As Norway’s largest voluntary rescue organization, the Red Cross Rescue Corps undertakes
an increasing number of rescue operations every year. Rescue organizations are thus in
constant need for improvement of their operations. When assessing new tools and methods
to enhance search capacities, the security and safety of missing persons and of volunteers
are of utmost importance. Could new technological advancement, such as drones, make
rescue operations more efficient and safe, or is training and capacity building of staff
sufficient for improving operations?
In a full-day workshop format, 26 experts from governmental departments, academic
institutions, operational rescue organizations and the private sector discussed impacts of
the two potential investments on society at large.
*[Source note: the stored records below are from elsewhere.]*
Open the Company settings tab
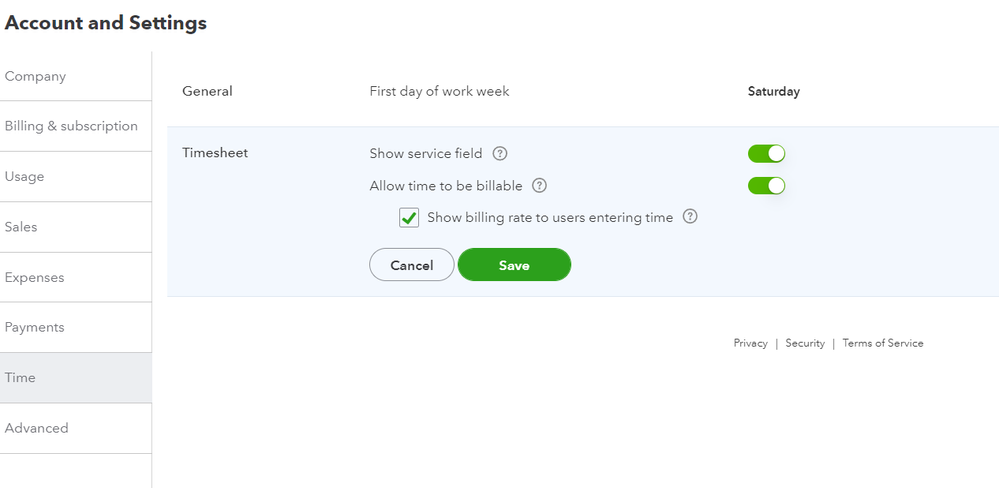 click(36, 76)
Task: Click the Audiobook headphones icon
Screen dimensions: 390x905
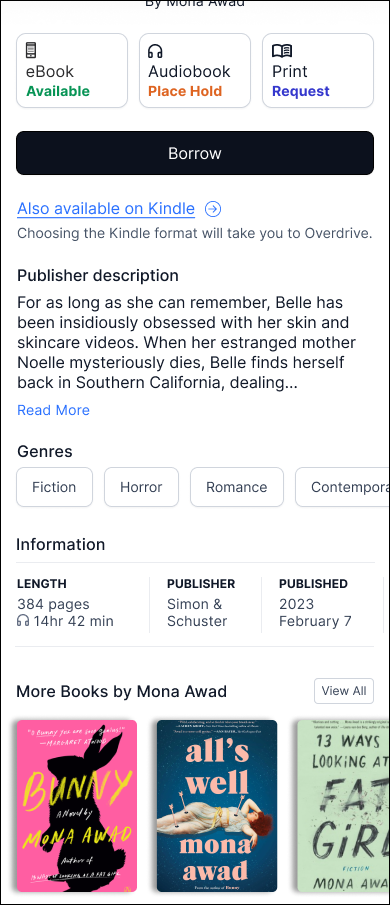Action: coord(155,51)
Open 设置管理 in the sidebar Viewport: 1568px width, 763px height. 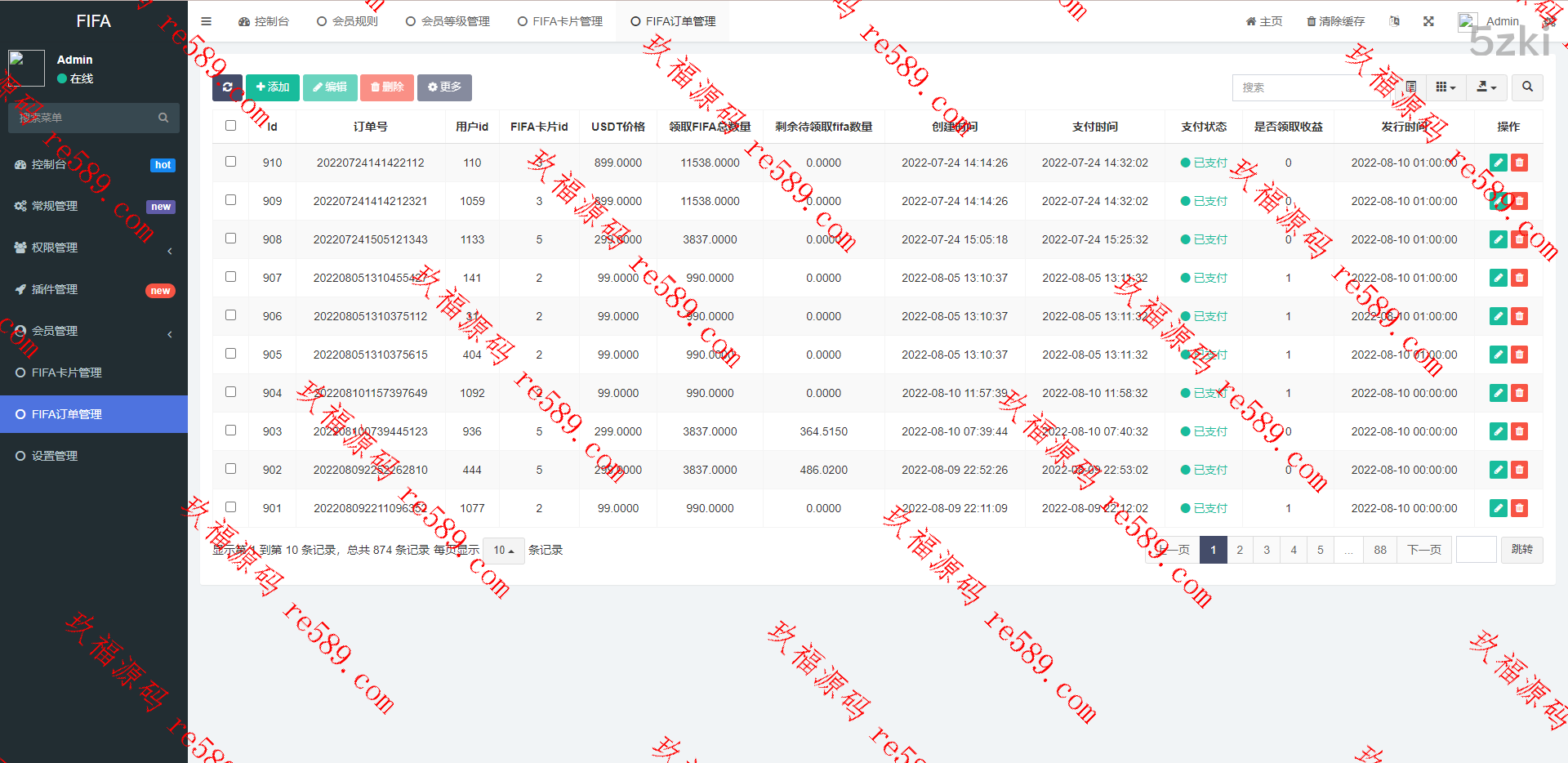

They provided insight from fields such as
military and defense, law, ethics and fundamental rights, security, technology and in
depth knowledge about rescue operations in practice. Using the newly developed DESSI
procedure for decision-making, the experts shed light on opportunities and challenges of
the two alternatives. The procedure enabled a multifaceted discussion in order to improve
the knowledge on search and rescue operations, as well as to identify ambiguities with
regard to future implementations.
The discussion problematized amongst other topics the different levels and potential gaps
of accountability in rescue operations, concerns of privacy and responsibility with regards
to data collection and storage, as well as the transfer of responsibility and risks from the
volunteer personnel on the ground to the technology operators if new technology is opted
for. The workshop served as a fruitful arena for increasing transparency and dialogue in
the decision-making process. By shedding light on areas of discussion which are easily
forgotten or not yet explored, the workshop also highlighted the need for further research
and discussion on the complex legal, ethical, societal, economic and political implications
of such security measures.
The DESSI workshop was hosted by PRIO and the Norwegian Board of Technology, in
cooperation with the Norwegian Red Cross.